Hacker News new | ask | show | jobs
by wavemode 625 days ago
I think attempting to automatically "undo" partially failed distributed operations is fraught with danger.

1. It's not really safe, since another system could observe the updated data B (and perhaps act on that information) before you manage to roll it back to A.

2. It's not really reliable, since the sort of failures that prevent you from completing the operation, could also prevent you from rolling back parts of it.

The best way to think about it is that if a distributed operation fails, your system is now in an indeterminate state and all bets are off. So if you really must coordinate updates within two or more separate systems, it's best if either

a) The operation is designed so that nothing really happens until the whole operation is done. One example of this pattern is git (and, by extension, the GitHub API). To commit to a branch, you have to create a new blob, associate that blob to a tree, create a new commit based on that tree, then move the branch tip to point to the new commit. As you can see, this series of operations is perfectly fine to do in an eventually-consistent manner, since a partial failure just leaves some orphan blobs lying around, and doesn't actually affect the branch (since updating the branch itself is the last step, and is atomic). You can imagine applying this same sort of pattern to problems like ordering or billing, where the last step is to update the order or update the invoice.

b) The alternative is, as you say, flag for manual intervention. Most systems in the world operate at a scale where this is perfectly feasible, and so sometimes it just makes the most sense (compared to trying to achieve perfect automated correctness).

2 comments

Undo may not always be possible or appropriate, but you do need to consider the edge case where an action cannot be applied fully, in which case a decision must be made about what to do. In OP's example, failure to roll back would grant the user points but no discount, which isn't a nice outcome.

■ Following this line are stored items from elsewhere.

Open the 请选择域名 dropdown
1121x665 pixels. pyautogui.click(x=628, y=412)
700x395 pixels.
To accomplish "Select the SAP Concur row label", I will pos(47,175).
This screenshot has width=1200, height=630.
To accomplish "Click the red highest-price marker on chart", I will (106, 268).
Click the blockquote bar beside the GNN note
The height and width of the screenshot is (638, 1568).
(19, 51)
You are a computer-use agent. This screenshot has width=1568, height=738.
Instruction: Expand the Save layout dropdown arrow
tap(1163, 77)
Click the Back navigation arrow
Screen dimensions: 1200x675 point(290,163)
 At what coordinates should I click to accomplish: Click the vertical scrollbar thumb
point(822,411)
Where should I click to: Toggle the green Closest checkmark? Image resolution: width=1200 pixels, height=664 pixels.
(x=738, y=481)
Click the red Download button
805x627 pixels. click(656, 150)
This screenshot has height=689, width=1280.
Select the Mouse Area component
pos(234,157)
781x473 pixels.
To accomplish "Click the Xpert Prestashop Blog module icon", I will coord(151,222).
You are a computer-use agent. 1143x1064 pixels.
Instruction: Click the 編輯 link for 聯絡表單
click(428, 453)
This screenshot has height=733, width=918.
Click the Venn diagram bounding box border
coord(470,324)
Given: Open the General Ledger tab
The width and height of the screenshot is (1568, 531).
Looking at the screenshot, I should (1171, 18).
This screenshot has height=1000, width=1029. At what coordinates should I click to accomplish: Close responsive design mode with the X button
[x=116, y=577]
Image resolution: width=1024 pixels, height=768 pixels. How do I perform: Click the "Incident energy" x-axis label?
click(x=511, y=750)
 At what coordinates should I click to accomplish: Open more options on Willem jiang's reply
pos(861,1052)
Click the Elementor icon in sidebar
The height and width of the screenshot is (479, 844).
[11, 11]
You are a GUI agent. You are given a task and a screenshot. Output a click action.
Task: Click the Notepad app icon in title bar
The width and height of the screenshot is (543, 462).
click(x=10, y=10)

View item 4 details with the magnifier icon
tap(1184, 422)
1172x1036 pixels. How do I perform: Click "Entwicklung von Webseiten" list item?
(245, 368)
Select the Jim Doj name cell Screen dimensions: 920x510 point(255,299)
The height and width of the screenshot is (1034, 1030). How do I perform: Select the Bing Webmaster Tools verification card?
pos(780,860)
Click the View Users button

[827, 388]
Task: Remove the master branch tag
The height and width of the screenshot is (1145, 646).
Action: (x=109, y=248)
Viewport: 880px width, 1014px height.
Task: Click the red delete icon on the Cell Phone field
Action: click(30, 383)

Trying to achieve a "commit point" where changes become visible only at the end of all the updates is worth considering, but it's potentially much more complex to achieve. Your entire data model (such as database tables, including index) has to be adapted to support the kind of "state swap" you need.

>I think attempting to automatically "undo" partially failed distributed operations is fraught with danger.

We once tried it, and decided against it because

1) in practice rollbacks were rarely properly tested and were full of bugs

2) we had a few incidents when a rollback overwrote everything with stale data

Manual intervention is probably the safest way.